Activity » Lines of the data that contain the word "Given" are the ones to copy.

[Records provided — start]

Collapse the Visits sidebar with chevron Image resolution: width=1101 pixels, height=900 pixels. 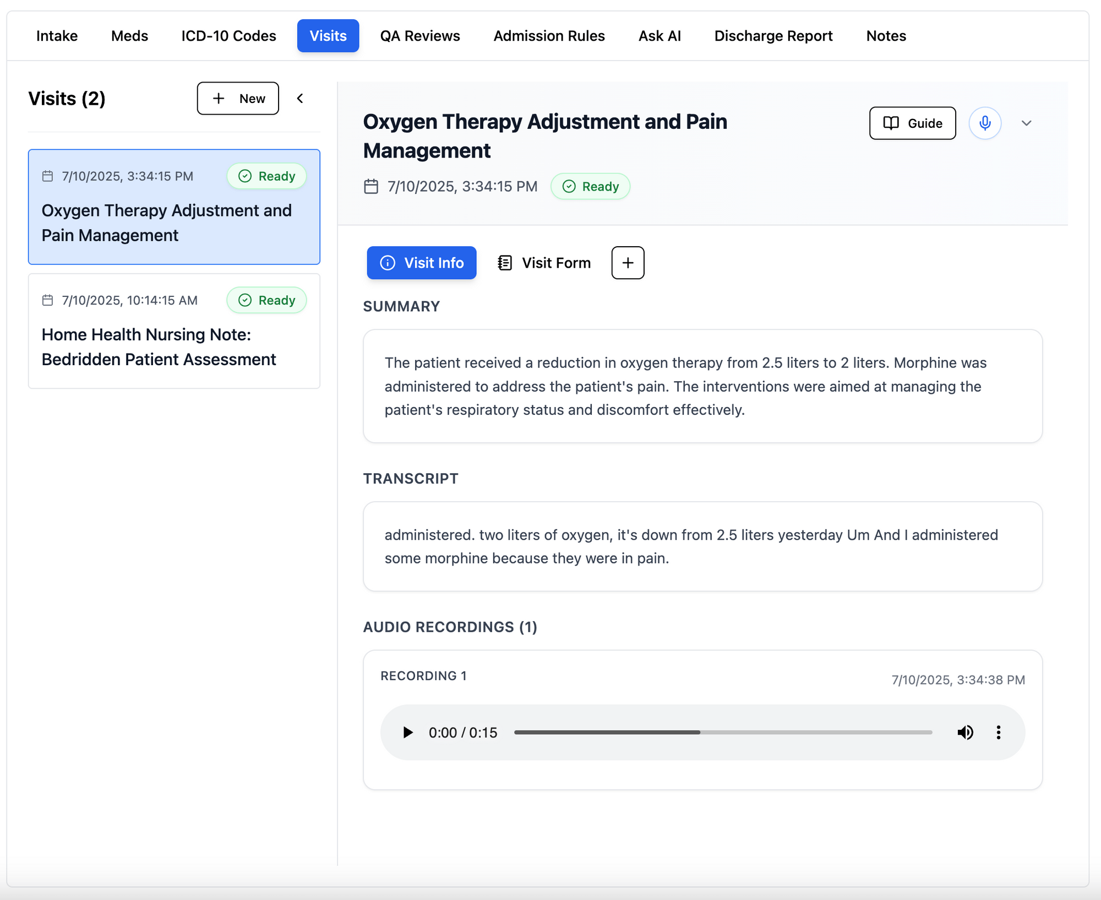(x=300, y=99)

[Records provided — finish]
[Records provided — start]

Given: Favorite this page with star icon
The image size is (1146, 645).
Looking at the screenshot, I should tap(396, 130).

[Records provided — finish]
[Records provided — start]

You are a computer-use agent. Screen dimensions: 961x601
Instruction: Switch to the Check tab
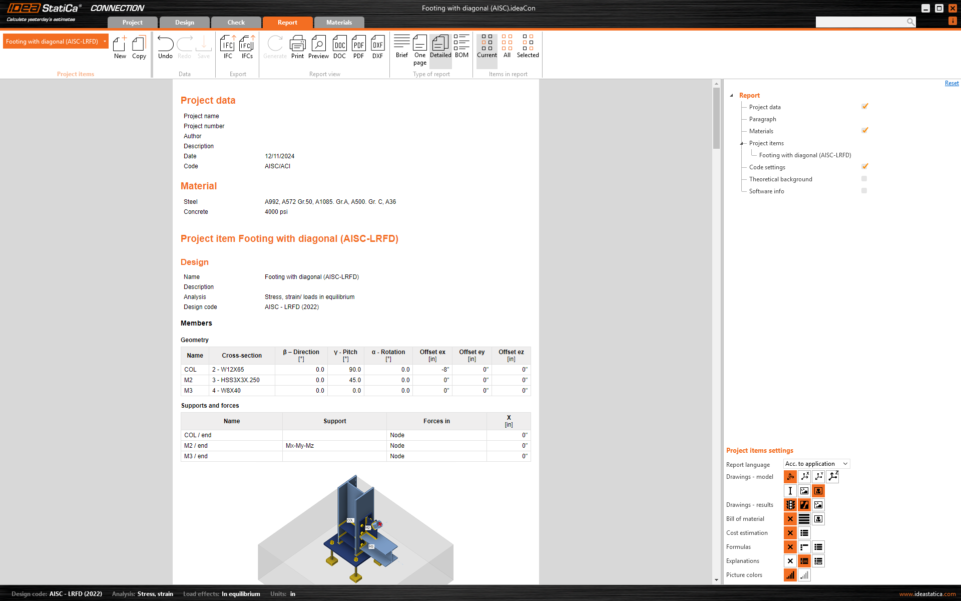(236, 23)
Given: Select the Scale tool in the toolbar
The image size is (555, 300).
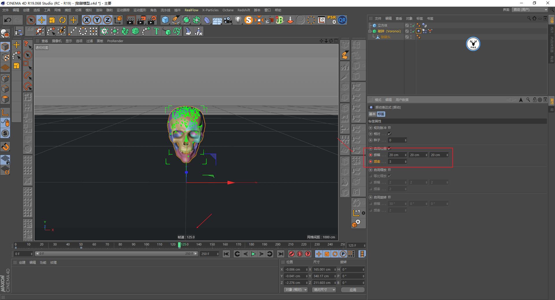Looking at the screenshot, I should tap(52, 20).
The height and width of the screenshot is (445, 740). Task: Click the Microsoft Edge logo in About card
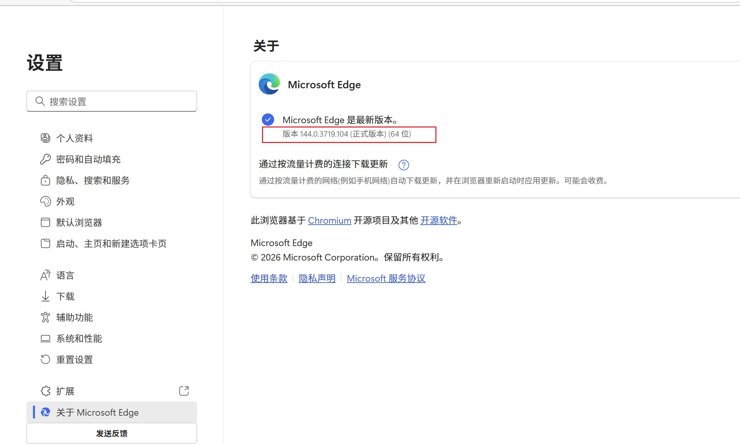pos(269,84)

[Records provided — finish]

Reply »
Given: Favorite this page with star icon
Given: Select the Scale tool in the toolbar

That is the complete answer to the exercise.